Our implementation of the McEliece Cryptosystem using Reed–Solomon codes lacks operational error generation and decoding functionality. When we first began building, we were naive to assume that the cryptosystem would be functional without any error generation and correction. We figured error generation and correction were unnecessary since we were conducting our experiments in a local environment. After many hours of debugging, this oversight eventually led to the realization that error generation and correction were necessary elements to unraveling the message we inputted. Looking at the math to generate and correct errors, we could not even begin to understand what was happening. Due to the timeline of this project, we saw it unreasonable to learn this math, and we entered a mid-life crisis of sorts.
Unsure of where to go next, we stumbled upon the reedsolo python library (https://pypi.org/project/reedsolo/) and dreamed it could do all the high-level math we could not comprehend. We ran with this assumption for about a day, and again, after many hours of debugging, realized it was inadequate for the McEliece Cryptosystem.
With our spirits at their lowest, we stepped back and examined what we were trying to accomplish from a 30,000-foot view. Doing this allowed us to see that while most literature related to the McEliece Cryptosystem as a quantum-proof encryption protocol talks of high-level error-correcting codes such as Reed-Solomon codes, there are more straightforward ones. The first error-correcting code on a record, Hamming codes, is straightforward and something our undergraduate-level brains could comprehend. It only took hours to get a rickety implementation of the McEliece Cryptosystem using (7,4) Hamming codes. This provided us with enough to begin experimentation:
When implementing the Hamming (7,4) version of the cryptosystem, a significant limitation would be the inability to change the input size of the message. Given that the generator matrix is 7x4, a message can only be 4 bits. However, we then thought of parsing a more extended message into 4-bit chunks, so we created a method for doing just that. We hypothesized that encrypting and decrypting these longer messages would have a time complexity of O(n), n being the total length of the message. This is because the same 4-bit method is called on every chunk.
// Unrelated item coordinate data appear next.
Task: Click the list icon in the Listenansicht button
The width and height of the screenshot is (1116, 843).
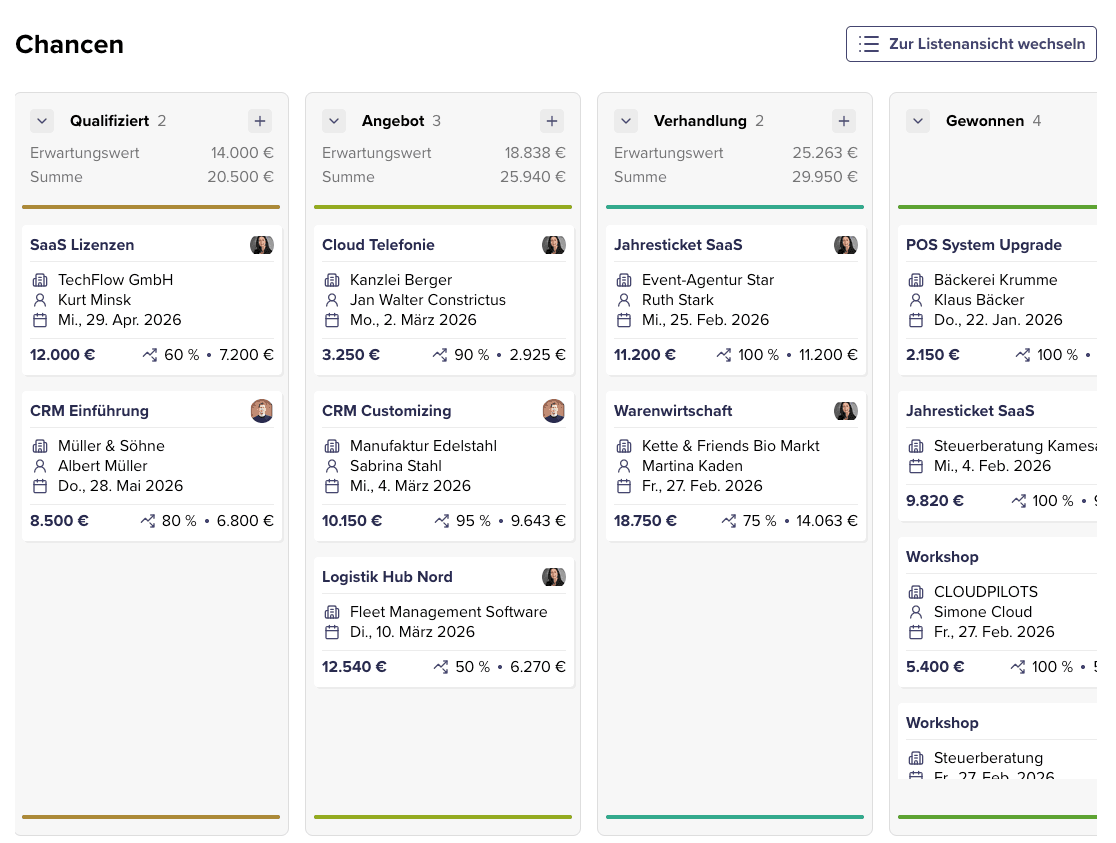Action: [869, 44]
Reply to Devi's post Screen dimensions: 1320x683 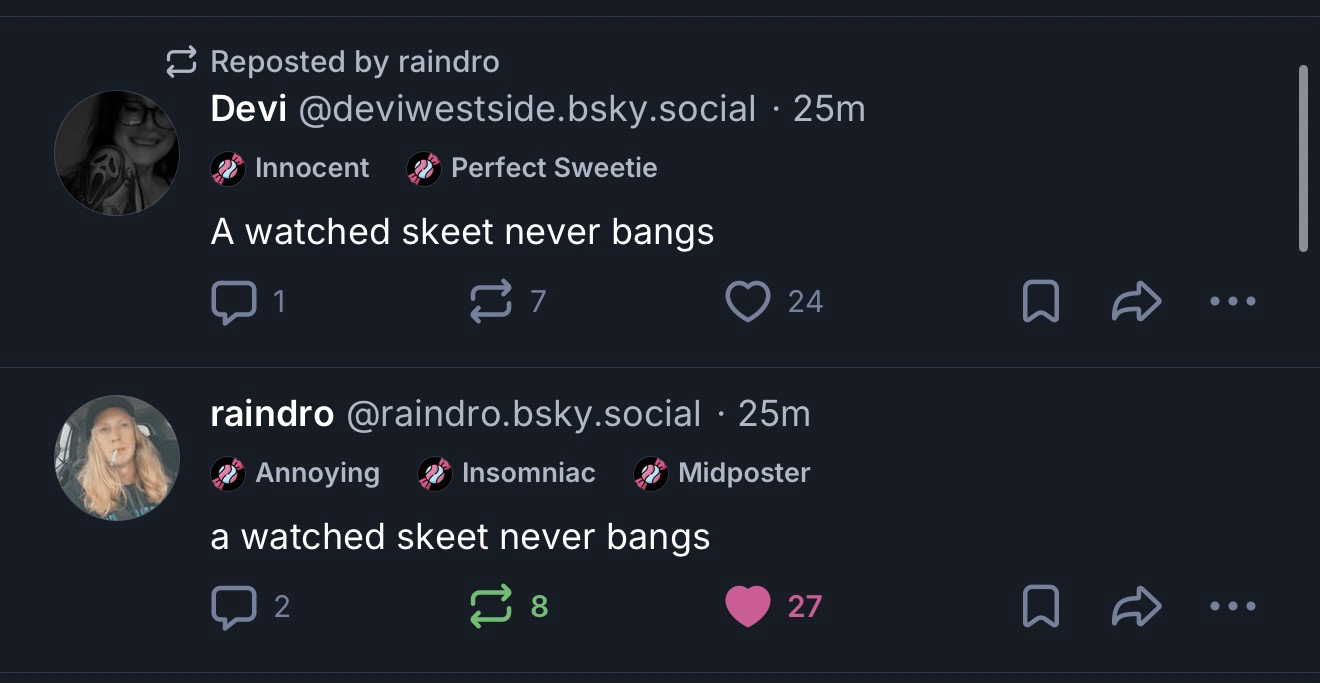point(234,301)
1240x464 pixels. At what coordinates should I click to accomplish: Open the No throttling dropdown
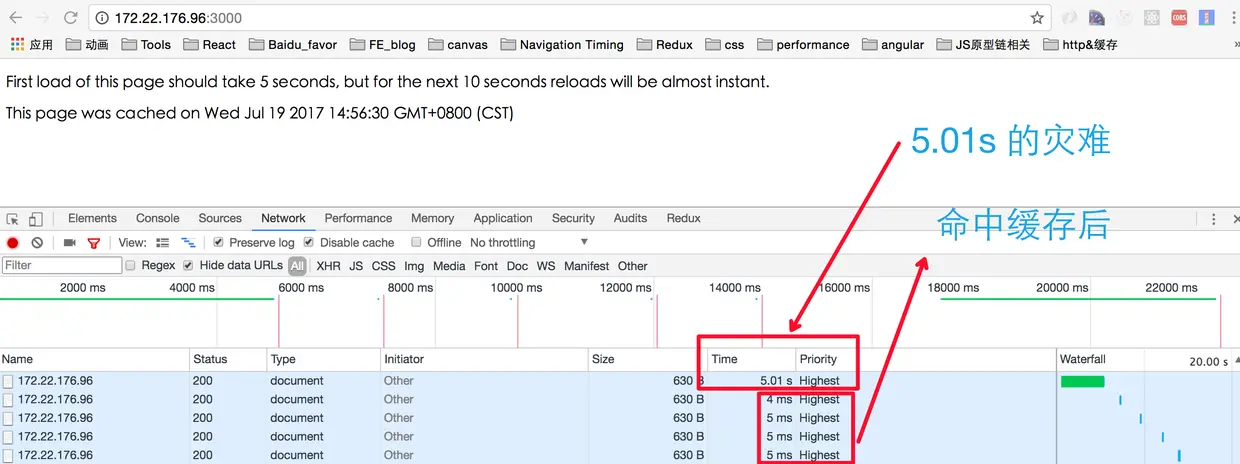(x=529, y=243)
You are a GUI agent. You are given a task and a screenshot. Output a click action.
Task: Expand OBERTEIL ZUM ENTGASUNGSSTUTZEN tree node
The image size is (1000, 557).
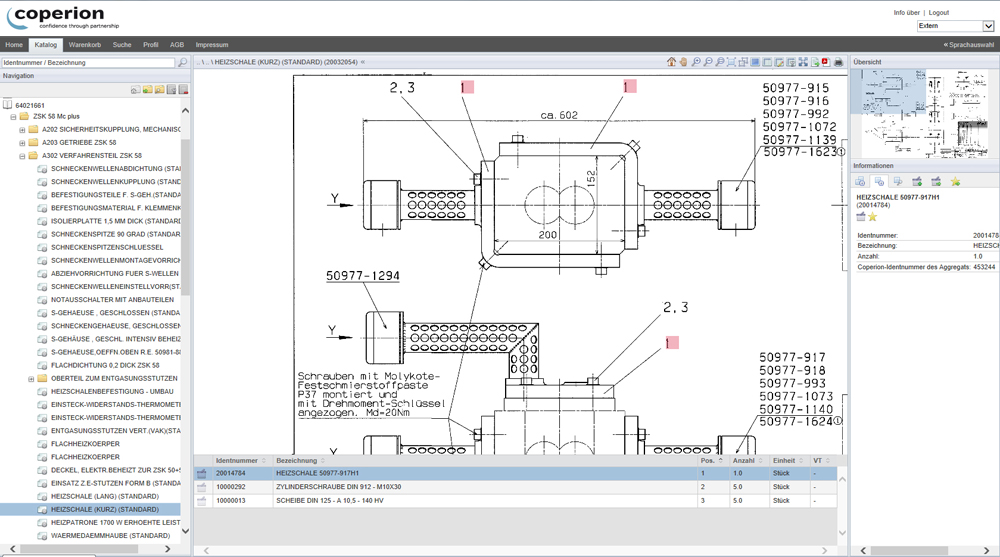32,379
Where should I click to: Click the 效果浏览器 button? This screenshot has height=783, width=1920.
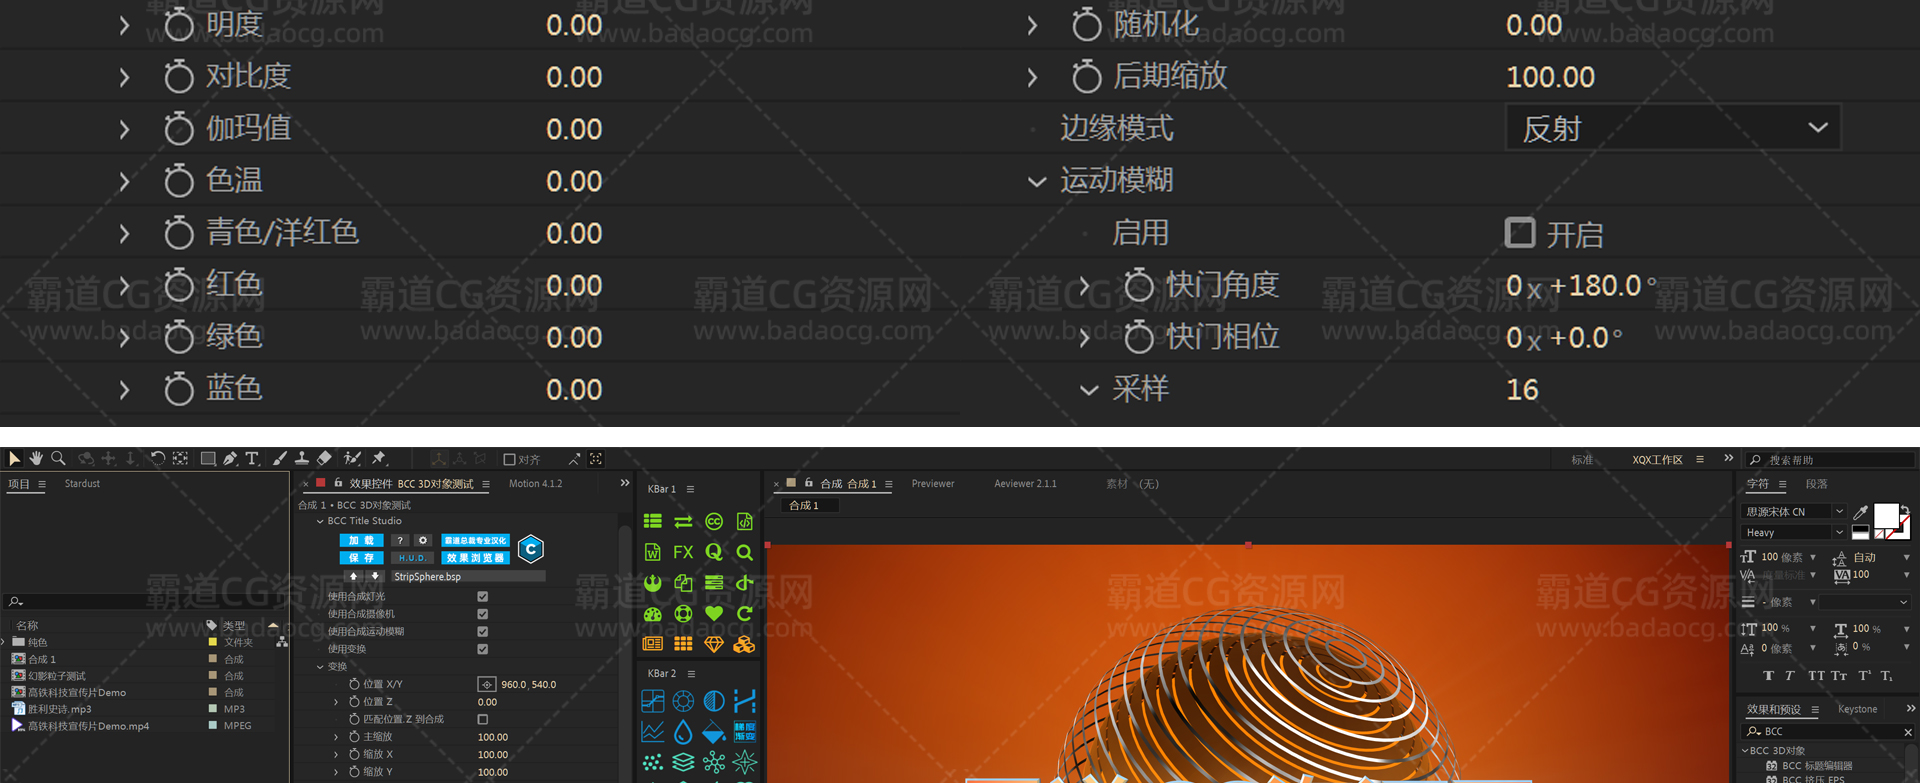pyautogui.click(x=476, y=558)
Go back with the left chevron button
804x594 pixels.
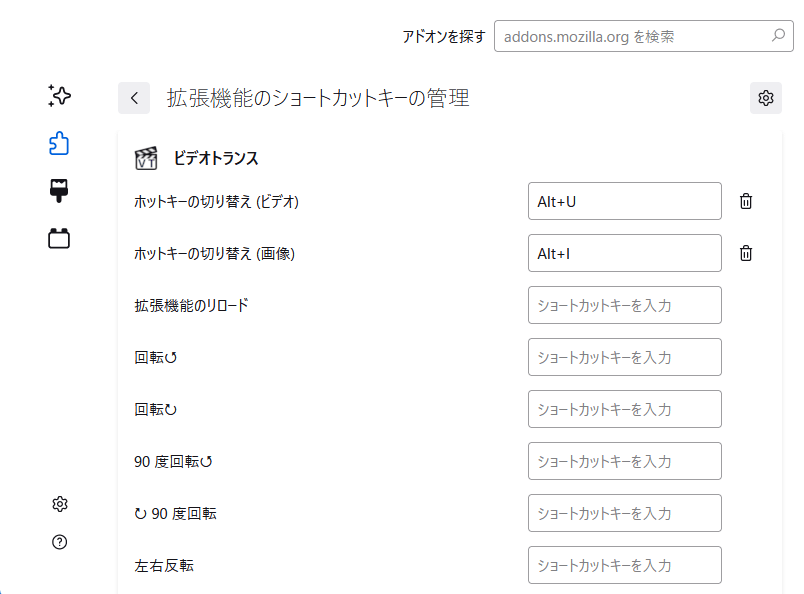coord(134,98)
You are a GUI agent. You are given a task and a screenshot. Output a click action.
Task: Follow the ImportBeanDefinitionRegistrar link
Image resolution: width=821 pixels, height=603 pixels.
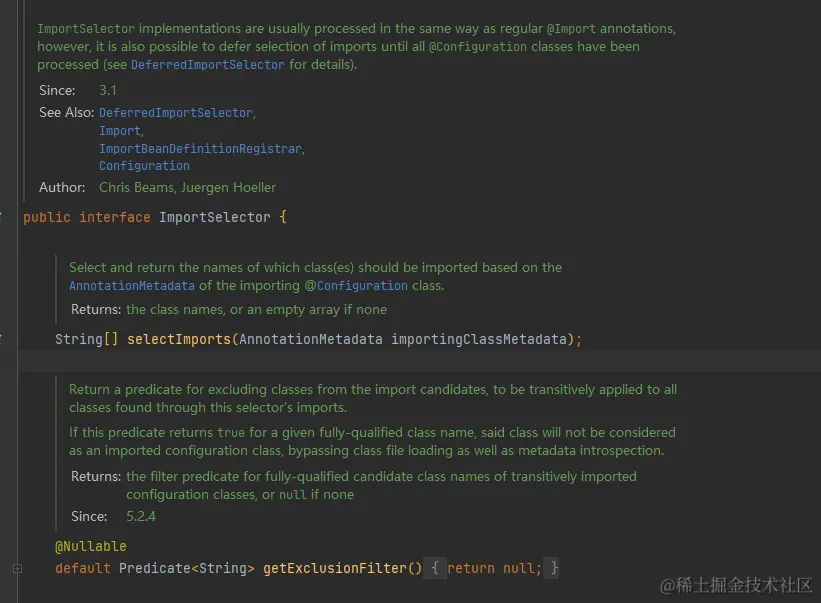pyautogui.click(x=200, y=148)
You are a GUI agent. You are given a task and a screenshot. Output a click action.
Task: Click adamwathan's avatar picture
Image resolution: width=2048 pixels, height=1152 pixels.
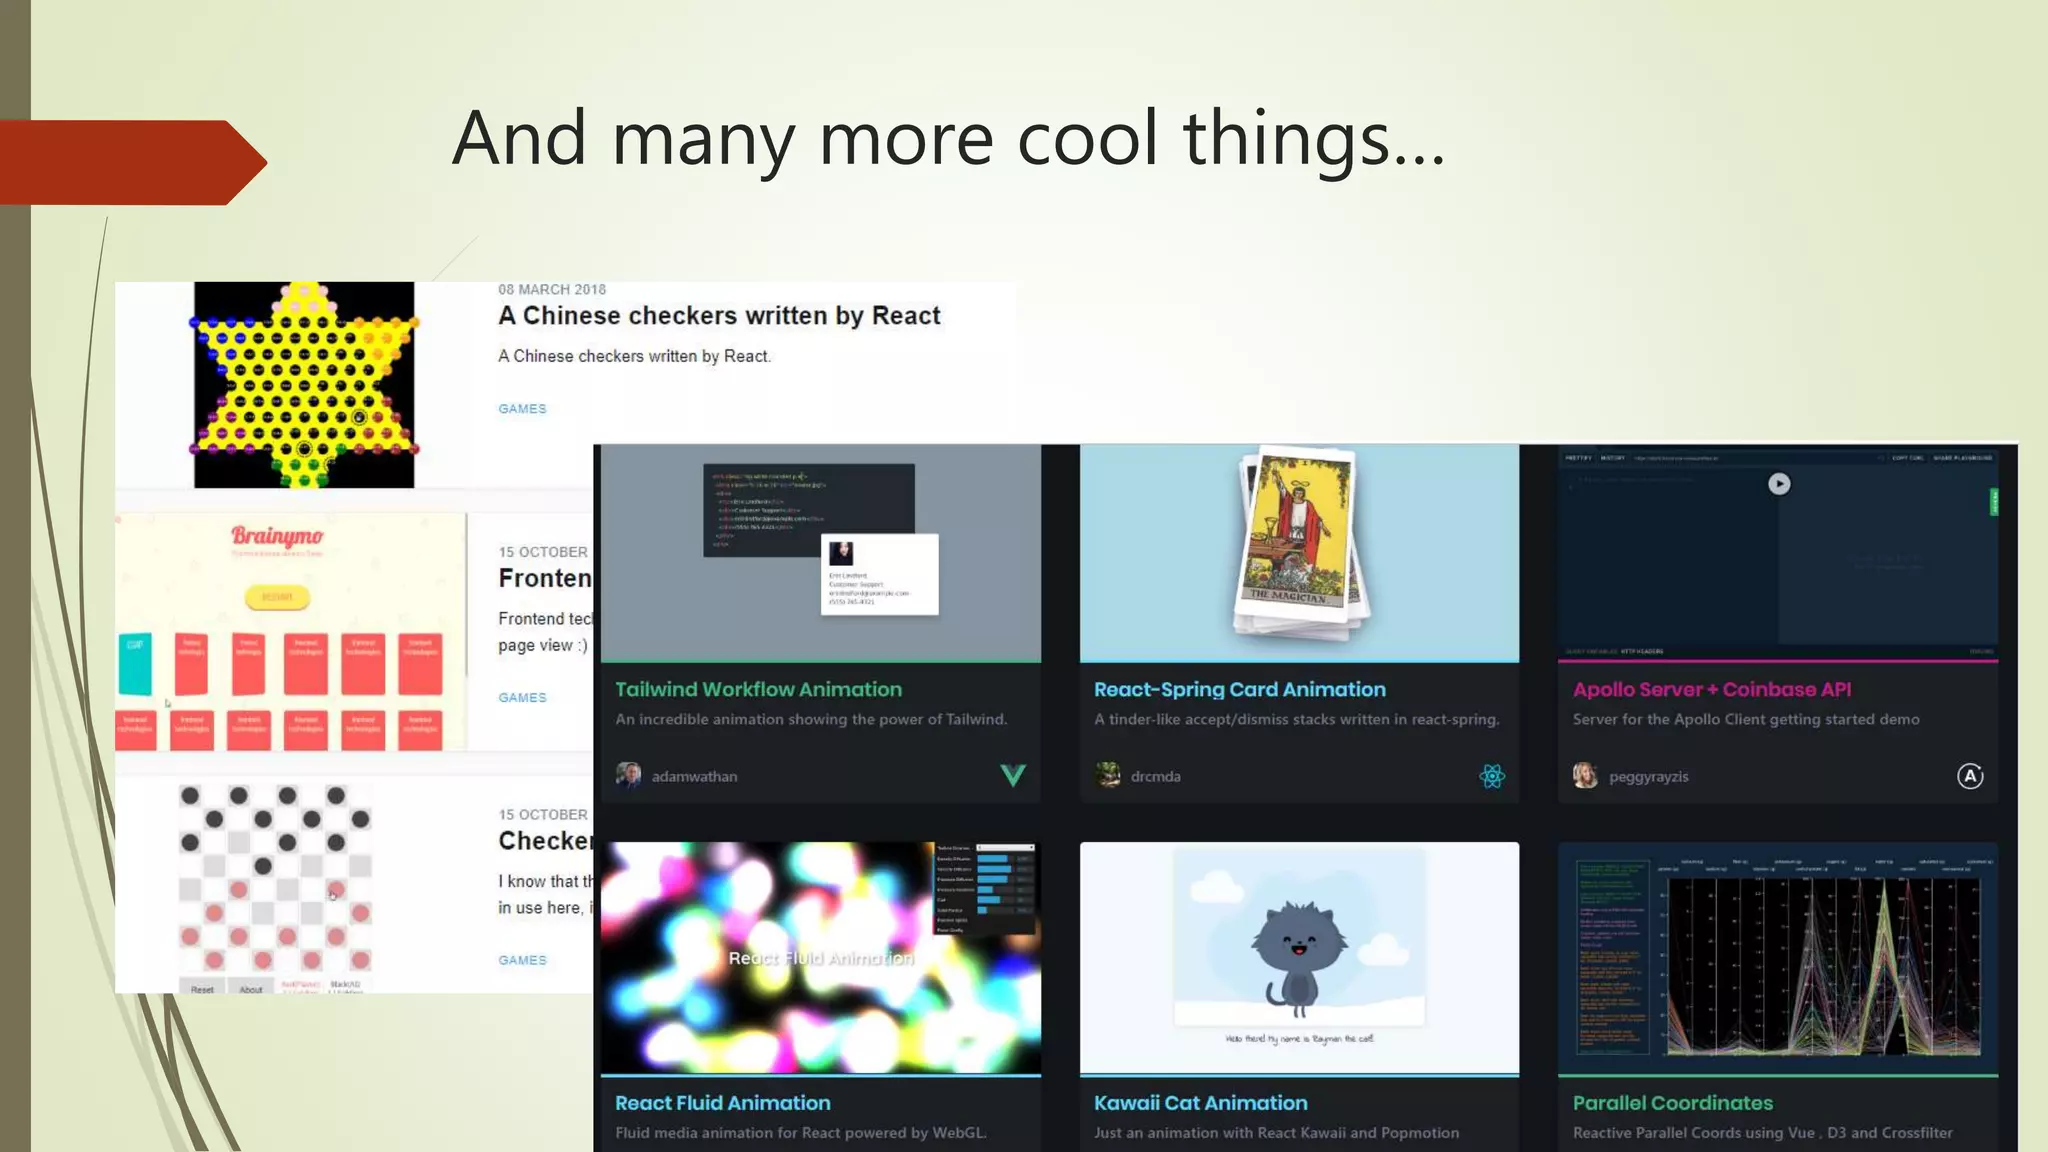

To show this to be accurate, we designed an experiment. Given the complex nature of matrix operations (multiplication, inverse, transpose, permute), we decided to use the number of matrix operations as a metric for overall runtime. We added counter a matrix_ops counter to the code and counter the operations. We then implemented the method with a series of simple loops that would encrypt and then decrypt messages of size 4 bits up to 4n bits. N is the number of trials in the experiment. We plotted size vs. matrix operations using Matplotlib, and this confirmed our hypothesis. We used n=1000, which would create the largest message of 4000 bits.
One of the drawbacks of using Hamming 7,4 as our generator matric is it fairly quickly identifies G from G^ given the small size. This would make "cracking" the code much more accessible; it would be straightforward for someone to decode a cipher. However, they would need to find out the permutation and nonsingular vectors. The file, theoretically brute force analysis.pdf, looks into the complexity of trying to brute force possibilities for P and S private keys.